Today would have been the sixth day that I have not ventured out of the apartment, until I decided I really needed to do a run to the trash dumpster (and I'm not even sure if this brief excursion should count as an outing). I've been trying to get over the flu, and regretting that I did not take the last round of flu shots. They don't stop everything, and one year, I swear it GAVE me a really bad case of flu, even though I am well aware of the biology involved and know it can't do that. I may continue to avoid the flu shot, until I get to the point where my health would really be at risk if exposed to flu (and I'm not quite there yet).
While sick, I've been keeping the television in my bedroom tuned to the Discovery Times channel. They are broadcasting a series called Off to War, which chronicles the experience of the first battalion of National Guardsmen sent to Iraq for an extended tour of duty (one year, and that's after six months of training).

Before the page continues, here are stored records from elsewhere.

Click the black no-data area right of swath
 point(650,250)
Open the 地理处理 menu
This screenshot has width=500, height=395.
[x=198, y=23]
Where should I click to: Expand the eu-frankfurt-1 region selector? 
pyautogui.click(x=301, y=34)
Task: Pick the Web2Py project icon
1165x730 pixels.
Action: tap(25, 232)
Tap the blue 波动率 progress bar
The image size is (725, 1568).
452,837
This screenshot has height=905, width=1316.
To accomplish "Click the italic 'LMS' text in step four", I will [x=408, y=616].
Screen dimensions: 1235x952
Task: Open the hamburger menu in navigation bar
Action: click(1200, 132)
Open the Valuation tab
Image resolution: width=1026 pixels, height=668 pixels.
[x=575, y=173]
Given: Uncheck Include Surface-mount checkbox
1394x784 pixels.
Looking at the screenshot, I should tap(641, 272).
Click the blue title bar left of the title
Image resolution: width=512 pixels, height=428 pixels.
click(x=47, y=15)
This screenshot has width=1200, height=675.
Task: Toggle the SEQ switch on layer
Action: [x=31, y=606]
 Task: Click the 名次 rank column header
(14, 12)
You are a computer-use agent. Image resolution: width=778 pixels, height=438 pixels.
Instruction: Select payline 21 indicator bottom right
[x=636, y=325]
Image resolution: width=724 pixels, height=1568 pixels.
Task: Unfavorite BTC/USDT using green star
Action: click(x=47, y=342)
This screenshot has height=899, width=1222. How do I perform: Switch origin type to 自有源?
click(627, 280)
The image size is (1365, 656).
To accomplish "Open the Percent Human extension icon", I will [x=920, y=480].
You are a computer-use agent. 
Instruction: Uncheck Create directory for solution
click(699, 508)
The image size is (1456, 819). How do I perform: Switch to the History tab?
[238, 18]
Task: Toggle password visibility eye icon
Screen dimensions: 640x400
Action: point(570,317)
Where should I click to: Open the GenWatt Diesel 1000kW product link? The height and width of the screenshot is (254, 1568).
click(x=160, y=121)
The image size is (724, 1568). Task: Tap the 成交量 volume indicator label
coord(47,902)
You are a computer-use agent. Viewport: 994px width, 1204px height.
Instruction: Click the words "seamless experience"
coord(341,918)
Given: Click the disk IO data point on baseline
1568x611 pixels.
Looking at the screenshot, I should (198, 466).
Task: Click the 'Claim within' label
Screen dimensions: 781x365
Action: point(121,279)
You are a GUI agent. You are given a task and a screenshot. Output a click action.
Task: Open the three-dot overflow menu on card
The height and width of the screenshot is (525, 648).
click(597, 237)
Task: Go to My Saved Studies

War, of course, is a sad thing, a burden placed upon civilized society, to act in horrifically uncivilized ways in order to maintain a status quo. But the reality of being sent off to war is so captivatingly and thoroughly recorded by this show. I mean, these National Guardsmen basically have lost their livelihoods, as they must report for duty. These are not career army. These are guys who signed up for the "one weekend a month, two weeks a year" deal, and instead got 18 months (minimum) of the ugly life in Baghdad. They are sent overseas with whatever hardware and vehicles their particular state may have felt the obligation to maintain. In the state of Arkansas, that would be several trucks from the 1950's and 1960's. Upon arrival to Baghdad, they had to take scrap steel plating off the ground, and fasten them somehow to these old vehicles. The vehicles that could not be "up-armoured" were filled with sacks of sand, or covered with out-dated bullet-proof jackets.
Another show, called Tank School, documents the careers of several young marines, as they learn how to drive tanks and blow up things. In the episode I watched, on their "big day", when they are shooting the main canons and machine guns, their explosions are suspended as they are informed of the disaster of 9/11 (obviously not a recent recording). Several have families in NY, and are quietly taken away by their commanding officers.
The Hunt for Bin Laden is a decidedly anti-military piece, which has been concentrating on the dismal record our forces have had in the search for the most hunted man in the world.
I don't know what draws me to TV shows like this. I certainly have no interest in the machinations of war. For whatever reason, I feel the need to witness, I guess. I feel the need to at least validate, for myself, what others are doing, in order to afford me the right to complain about reality shows, or to denegrate the Democratic and Republican National Conventions, or to complain about invasive airport security, or to curse the price I pay for a gallon of gasoline. So many people are living unimaginably shitty lives right now, all to give the rest of us that remain the right to complain. It gives me pause.